RDF Reasoning via Investigation Tools
The LLM has access to 5 investigation tools that query the schema graph at runtime. This gives the LLM a form of "on-demand RDF reasoning" — it can explore ontology structure beyond what's in the static prompt.
Tool Capabilities
| Tool | Purpose | SPARQL Pattern |
|---|---|---|
discover_domains | List all searchable asset types | sh:targetClass + rdfs:subClassOf |
discover_properties | List filterable properties for a domain | sh:property / sh:path / sh:datatype |
discover_values | Get allowed enum values | sh:in RDF lists |
discover_connections | Find cross-domain references | sh:class linking to other target classes |
investigate_schema | Run arbitrary SPARQL SELECT on schema | Full schema exploration |
How the LLM Uses Reasoning
The key insight: the LLM can reason about ontology structure using the same SPARQL engine that executes user queries. The schema graph is both the source of truth for the compiler AND an explorable knowledge base for the agent.
investigate_schema — Full Schema Reasoning
The most powerful tool allows the LLM to write arbitrary SPARQL SELECT queries against the schema graph.
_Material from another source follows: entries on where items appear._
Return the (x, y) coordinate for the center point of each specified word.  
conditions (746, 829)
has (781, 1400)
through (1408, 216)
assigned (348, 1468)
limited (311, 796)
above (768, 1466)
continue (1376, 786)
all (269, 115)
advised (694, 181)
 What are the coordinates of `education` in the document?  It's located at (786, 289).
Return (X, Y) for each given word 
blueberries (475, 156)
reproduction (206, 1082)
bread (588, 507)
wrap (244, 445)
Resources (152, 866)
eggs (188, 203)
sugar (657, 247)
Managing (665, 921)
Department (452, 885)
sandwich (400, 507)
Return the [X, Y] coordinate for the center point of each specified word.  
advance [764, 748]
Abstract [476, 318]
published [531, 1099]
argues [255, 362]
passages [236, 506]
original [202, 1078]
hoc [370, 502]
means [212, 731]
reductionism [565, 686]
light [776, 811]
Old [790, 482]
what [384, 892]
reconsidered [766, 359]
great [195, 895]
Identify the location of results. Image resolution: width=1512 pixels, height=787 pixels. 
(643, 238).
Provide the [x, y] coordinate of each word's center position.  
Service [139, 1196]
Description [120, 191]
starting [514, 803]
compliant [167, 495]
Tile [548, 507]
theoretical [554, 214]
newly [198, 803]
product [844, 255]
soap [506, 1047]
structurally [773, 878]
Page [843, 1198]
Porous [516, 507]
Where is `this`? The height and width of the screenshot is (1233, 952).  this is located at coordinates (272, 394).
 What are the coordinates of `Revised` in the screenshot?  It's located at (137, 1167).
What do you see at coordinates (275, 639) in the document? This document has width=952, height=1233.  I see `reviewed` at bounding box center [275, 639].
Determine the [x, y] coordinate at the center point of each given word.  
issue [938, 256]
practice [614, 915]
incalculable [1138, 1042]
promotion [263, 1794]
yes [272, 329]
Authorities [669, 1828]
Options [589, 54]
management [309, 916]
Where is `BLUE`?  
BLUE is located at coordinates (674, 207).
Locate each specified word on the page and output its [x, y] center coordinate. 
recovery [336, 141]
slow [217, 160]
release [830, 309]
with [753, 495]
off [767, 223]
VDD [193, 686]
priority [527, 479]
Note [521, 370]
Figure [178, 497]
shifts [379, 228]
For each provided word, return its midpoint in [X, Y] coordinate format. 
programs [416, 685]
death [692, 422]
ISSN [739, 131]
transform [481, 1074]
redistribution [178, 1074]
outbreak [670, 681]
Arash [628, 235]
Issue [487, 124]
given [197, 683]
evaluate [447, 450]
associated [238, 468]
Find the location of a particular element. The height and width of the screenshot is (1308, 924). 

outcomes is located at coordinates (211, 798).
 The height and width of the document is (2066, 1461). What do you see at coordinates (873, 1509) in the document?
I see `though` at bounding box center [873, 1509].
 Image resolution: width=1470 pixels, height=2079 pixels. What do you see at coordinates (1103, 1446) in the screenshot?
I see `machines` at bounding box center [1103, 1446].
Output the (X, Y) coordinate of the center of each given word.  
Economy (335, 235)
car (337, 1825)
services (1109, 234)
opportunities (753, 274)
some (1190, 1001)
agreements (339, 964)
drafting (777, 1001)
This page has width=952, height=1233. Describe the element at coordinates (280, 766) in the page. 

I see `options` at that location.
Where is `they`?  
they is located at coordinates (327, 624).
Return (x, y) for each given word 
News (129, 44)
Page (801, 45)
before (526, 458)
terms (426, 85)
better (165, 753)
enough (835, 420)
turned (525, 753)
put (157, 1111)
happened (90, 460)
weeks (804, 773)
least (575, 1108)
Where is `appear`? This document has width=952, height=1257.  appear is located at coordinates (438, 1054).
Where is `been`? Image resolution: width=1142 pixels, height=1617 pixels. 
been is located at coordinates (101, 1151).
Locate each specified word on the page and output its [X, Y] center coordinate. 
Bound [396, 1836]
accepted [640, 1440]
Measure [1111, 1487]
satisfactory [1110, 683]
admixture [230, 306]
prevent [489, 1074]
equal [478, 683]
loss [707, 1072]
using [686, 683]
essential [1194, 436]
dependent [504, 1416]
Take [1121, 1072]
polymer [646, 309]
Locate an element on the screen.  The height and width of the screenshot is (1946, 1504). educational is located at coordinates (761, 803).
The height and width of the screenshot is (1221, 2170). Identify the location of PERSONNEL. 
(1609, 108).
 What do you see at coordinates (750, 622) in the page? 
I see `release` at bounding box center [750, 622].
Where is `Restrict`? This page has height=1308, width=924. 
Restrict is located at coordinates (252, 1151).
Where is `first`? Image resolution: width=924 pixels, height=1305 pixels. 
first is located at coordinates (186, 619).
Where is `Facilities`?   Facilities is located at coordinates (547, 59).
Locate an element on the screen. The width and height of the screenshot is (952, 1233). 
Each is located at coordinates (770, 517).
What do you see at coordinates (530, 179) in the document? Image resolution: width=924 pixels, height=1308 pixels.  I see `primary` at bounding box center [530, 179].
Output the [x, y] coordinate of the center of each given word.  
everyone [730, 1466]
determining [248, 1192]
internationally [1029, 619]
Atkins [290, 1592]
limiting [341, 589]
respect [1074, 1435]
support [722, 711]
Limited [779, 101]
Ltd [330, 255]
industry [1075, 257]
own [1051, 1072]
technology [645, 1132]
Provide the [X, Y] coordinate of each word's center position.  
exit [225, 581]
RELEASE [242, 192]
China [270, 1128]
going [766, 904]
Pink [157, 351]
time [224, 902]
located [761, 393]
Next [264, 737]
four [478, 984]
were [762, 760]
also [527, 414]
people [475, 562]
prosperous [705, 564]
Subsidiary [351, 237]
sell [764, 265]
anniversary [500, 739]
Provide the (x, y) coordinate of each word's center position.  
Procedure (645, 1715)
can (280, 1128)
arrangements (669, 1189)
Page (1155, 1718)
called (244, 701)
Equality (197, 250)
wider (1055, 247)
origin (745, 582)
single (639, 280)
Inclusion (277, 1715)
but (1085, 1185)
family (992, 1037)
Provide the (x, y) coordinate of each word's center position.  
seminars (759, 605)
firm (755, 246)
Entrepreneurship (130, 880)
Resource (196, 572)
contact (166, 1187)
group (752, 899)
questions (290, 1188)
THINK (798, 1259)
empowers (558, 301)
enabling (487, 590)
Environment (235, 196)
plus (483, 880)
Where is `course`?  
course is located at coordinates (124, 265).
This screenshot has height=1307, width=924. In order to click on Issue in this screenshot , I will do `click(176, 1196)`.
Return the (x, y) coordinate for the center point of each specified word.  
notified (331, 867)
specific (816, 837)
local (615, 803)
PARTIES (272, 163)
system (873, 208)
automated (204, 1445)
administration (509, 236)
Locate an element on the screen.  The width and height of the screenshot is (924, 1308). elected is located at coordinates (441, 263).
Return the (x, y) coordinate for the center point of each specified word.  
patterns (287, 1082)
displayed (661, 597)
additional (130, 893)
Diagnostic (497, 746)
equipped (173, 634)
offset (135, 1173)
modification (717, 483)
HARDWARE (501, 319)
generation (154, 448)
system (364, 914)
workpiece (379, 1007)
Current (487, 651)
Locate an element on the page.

This enables:
- Checking if a concept exists before attempting a filter
- Exploring property hierarchies and inheritance
- Understanding complex shape structures
- Verifying cross-domain relationships
sparql
-- Example: LLM checks what weather-related properties exist
PREFIX sh: <http://www.w3.org/ns/shacl#>
SELECT ?prop ?domain WHERE {
?shape sh:targetClass ?cls .
?shape (sh:property/sh:node?)*/sh:property ?ps .
?ps sh:path ?prop .
FILTER(CONTAINS(LCASE(STR(?prop)), "weather"))
BIND(REPLACE(STR(?cls), "^.*/([^/]+)/v[0-9]+/.*$", "$1") AS ?domain)
}Multi-Domain Query Architecture
When the LLM selects multiple domains, the compiler applies intelligent constraint routing:
Rules:
- Filters apply only to the domain that owns the SHACL leaf path
- Country / region / city / license route by leaf ownership too — no privileged location slot
- Referenced domains without any constraints are skipped — no empty mandatory JOINs
- This prevents the "over-constraint" problem where multi-domain selection returns zero results
Ontology Budget Rule
The codebase enforces a monotonically decreasing ontology-name budget: every change must reduce (never increase) the number of ontology-specific identifiers in production source files. Tests may reference specific properties to assert behavior, but production code paths must not.
This ensures the generic design improves over time rather than accumulating domain-specific debt.